ANALYSIS: University adds 1,100 administrative support positions since 2013

Cornell University employs one administrator for every two undergraduate students, according to an analysis by The College Fix.

During the 2022-23 school year, the most recent data available, the university had 7,764 full-time administrators and support staff, according to information the school filed with the federal Integrated Postsecondary Education Data System.

Administrators and support staff include management, student and academic affairs divisions, IT, public relations, administrative support, maintenance, legal, and other non-academic departments.

Full-time student enrollment that year was 15,685, making the ratio of undergrads to administrators and support staff 495 to 1,000, or one to two.

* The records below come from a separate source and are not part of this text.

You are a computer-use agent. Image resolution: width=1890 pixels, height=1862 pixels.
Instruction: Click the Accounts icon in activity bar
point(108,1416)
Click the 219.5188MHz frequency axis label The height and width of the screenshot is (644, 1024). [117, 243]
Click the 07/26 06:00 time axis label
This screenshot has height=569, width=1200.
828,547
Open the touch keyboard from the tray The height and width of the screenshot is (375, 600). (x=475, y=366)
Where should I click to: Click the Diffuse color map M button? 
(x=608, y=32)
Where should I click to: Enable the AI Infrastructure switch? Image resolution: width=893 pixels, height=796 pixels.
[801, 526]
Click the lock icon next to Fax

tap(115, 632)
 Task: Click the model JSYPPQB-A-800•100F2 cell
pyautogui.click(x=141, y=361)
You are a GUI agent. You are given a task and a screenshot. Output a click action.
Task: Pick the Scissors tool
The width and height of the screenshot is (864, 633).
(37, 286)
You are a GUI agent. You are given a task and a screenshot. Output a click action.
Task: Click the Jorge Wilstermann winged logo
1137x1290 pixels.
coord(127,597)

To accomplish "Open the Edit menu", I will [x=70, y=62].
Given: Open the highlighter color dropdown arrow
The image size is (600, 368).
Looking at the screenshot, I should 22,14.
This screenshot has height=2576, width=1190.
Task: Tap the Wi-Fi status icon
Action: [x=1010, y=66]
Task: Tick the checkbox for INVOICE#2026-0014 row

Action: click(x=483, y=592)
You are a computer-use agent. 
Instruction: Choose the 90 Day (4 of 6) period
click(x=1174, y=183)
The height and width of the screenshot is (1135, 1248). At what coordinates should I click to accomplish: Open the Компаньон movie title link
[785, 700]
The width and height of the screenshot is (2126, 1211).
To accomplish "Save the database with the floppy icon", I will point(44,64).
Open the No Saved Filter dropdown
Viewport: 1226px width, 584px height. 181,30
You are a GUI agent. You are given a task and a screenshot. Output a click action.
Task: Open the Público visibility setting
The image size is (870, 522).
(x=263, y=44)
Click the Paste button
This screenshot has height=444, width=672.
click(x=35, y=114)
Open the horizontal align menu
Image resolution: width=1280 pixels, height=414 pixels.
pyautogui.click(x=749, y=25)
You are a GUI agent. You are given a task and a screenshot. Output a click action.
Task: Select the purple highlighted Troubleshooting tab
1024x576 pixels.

Comparatively, a decade ago, the Ivy League school had 460 administrators and support staff positions per 1,000 undergrads during the 2013 school year, IPEDS data shows.

Cornell created more than 1,100 new positions in a decade, going from 6,619 administrative and support staff in 2013-14 to 7,764 in 2022-23, according to the data.

Full-time undergraduate enrollment also increased by 1,305 and teaching and instructional staff by 352 across that same 10-year period, but the ratio of educators to students remained basically the same: about one to five.

Since 2013, the prestigious New York institution, known for its science and agricultural programs, also has increased tuition by more than $20,000 – almost 50 percent – from $45,130 to $65,204 for the current year.

Much of the administrative growth has focused on bolstering diversity, equity and inclusion efforts.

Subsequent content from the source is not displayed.